专利名称:组织的固定方法
技术领域:
本发明的技术背景1.发明领域本发明一般性地涉及组织的固定,具体涉及一种环氧化物及用于组织固定的方法。
2.先有技术描述自体固有的心包和同源性的主动脉瓣膜等生物学组织,由于其具有良好的机械性能和生物相容性,已经被用于各种外科手术。生物学组织衍生的、以化学方法修饰的异源性组织已被用作外周或冠状血管的再造导管、修补物、韧带代替物和修复的心脏瓣膜。为人熟知的是以胶原纤维构造生物学组织的基本结构骨架。
胶原基质的生理化学性能和生物力学性能与胶原原纤维的结构直接相关,胶原分子通过共价的分子间交叉联接,稳定在原纤维中,这种交叉联接形成了具有足够强度的张力和生物稳定性的原纤维。
在异源性组织被植入生存主体环境的修复手术后,生物学组织会受到主体应答,包括细胞的和酶的攻击。
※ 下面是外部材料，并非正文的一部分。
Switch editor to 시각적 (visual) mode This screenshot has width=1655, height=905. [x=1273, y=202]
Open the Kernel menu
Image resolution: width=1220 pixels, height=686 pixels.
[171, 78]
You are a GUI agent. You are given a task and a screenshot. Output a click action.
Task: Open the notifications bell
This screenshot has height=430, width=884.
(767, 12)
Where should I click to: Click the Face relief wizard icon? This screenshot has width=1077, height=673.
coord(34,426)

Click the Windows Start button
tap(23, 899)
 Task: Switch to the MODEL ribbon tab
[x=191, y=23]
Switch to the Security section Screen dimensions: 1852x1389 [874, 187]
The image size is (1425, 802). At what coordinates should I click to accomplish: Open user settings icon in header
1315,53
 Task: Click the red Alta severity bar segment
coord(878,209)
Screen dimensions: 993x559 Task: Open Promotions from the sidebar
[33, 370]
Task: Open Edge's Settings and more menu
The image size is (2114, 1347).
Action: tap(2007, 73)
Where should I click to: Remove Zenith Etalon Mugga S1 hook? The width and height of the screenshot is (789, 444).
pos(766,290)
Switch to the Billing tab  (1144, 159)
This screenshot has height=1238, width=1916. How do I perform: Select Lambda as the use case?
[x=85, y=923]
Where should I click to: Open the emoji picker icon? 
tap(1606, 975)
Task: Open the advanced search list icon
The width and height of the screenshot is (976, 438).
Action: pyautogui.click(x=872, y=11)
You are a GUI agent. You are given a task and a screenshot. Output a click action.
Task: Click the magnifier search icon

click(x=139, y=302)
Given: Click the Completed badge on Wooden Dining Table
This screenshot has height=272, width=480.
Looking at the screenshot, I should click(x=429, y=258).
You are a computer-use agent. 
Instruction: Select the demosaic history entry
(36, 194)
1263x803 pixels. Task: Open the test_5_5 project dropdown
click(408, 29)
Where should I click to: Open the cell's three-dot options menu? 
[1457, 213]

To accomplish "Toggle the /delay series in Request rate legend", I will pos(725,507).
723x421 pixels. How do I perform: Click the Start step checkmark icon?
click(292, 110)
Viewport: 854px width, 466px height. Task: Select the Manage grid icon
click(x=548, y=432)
先前的研究表明,植入的异源性胶原组织会刺激细胞的应答,导致植入假体受到晶状体细胞(phacocytes)(多形核白细胞、巨噬细胞)的物理侵害,已知巨噬细胞能够分泌胶原酶和其他的蛋白酶和氧自由基。异源性生物学组织很容易被这些蛋白水解酶,和/或通过氧化作用而降解,明显减少胶原原纤维的强度和寿命。为了达到长期的稳定性,异源性组织衍生的生物假体(bioprostheses)在植入人体进行长期使用之前,必须经过化学修饰,以增强它们对酶降解作用的抵抗力。这些化学修饰包括(1)通过交联来稳定胶原基质,例如增强胶原原纤维、弹性硬蛋白和其它蛋白质之间的分子交互作用,提高应激状态下的组织耐疲劳极限,和维护组织的整体性和防止炎症细胞的浸润;(2)将胶原组织改性,使其免疫原性减至最小异源性组织需要进行改性,以减小免疫原性,这样全身性的和局部的负面效应(如慢性炎症或排斥作用)会减至最小;(3)使酶攻击作用最小化的改性处理以化学方法修饰的组织可以减少被蛋白水解酶识别的可能性;并且优选交联和修饰是稳定性的,以期达到长期的最佳效果。
纤维性胶原的酶催化裂解程度受两个因素的影响可识别裂解部位对酶的可利用性,和胶原的螺旋状完整性程度。先期的研究工作提出,受到固定的具有较大交联度的组织,其抗降解性越大。
固定意味着通过与化学物质反应,胶原的氨基酸失活,使得异源性生物材料的抗原性以及被胶原酶和其它酶降解的可能性减至最小。
固定处理可以分为两种类型,第一个类型是交联,其中,具有多功能基的固定剂分子与两个或多个胶原基团反应,交联后,组织的机械性能发生变化。第二类型的固定处理可称为支化,其中,固定剂仅仅与一个基团反应,得到一个由起反应的氨基酸生成的分支。通过支化作用,组织的机械性能(如柔韧性)通常几乎不会发生改变。
如果被修饰的氨基酸足够多,以及如果接枝结构(即,支化)足够大以至改变局部的分子构象(即,序列和构象抗原决定部位/表位),那么交联和支化都会改变胶原组织的抗原性。一般情况下,生物固定材料(组织)的固定程度越高,所导致的抗原性越低。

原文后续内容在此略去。